• _Exercise prompt_
Each line from the opening of the records that follow to the line with "07 56 99 65 12 (67, 1882)" needs to be written out exactly. Add nothing.

• _Exercise inputs_
_ _ _ _ _

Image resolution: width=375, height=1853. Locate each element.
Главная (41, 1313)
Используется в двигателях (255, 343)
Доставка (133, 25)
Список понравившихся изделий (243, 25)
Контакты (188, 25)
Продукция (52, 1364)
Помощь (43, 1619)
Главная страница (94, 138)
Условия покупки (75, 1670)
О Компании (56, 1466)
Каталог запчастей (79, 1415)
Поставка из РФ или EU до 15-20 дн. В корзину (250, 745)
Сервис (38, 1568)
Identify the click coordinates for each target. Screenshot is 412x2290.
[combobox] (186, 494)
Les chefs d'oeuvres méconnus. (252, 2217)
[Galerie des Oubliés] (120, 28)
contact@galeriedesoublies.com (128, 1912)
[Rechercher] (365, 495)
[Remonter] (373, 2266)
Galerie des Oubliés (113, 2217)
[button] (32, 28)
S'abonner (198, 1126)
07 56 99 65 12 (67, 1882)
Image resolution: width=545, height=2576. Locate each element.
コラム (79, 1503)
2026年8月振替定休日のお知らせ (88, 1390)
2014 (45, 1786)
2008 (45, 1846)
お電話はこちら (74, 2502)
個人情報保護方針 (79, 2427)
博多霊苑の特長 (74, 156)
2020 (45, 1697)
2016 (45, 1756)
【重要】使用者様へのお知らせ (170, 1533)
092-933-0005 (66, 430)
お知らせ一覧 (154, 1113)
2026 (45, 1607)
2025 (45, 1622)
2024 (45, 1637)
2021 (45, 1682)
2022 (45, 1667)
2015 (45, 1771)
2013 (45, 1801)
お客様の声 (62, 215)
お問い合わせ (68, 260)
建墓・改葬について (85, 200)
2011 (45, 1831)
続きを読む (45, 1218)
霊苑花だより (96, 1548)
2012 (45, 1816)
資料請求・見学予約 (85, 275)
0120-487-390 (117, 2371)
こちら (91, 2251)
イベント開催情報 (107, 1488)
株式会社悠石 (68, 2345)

_ _ _ _ _

• _Answer space_
Image resolution: width=375, height=1853. Locate each element.
Главная (41, 1313)
Используется в двигателях (255, 343)
Доставка (133, 25)
Список понравившихся изделий (243, 25)
Контакты (188, 25)
Продукция (52, 1364)
Помощь (43, 1619)
Главная страница (94, 138)
Условия покупки (75, 1670)
О Компании (56, 1466)
Каталог запчастей (79, 1415)
Поставка из РФ или EU до 15-20 дн. В корзину (250, 745)
Сервис (38, 1568)
Identify the click coordinates for each target. Screenshot is 412x2290.
[combobox] (186, 494)
Les chefs d'oeuvres méconnus. (252, 2217)
[Galerie des Oubliés] (120, 28)
contact@galeriedesoublies.com (128, 1912)
[Rechercher] (365, 495)
[Remonter] (373, 2266)
Galerie des Oubliés (113, 2217)
[button] (32, 28)
S'abonner (198, 1126)
07 56 99 65 12 (67, 1882)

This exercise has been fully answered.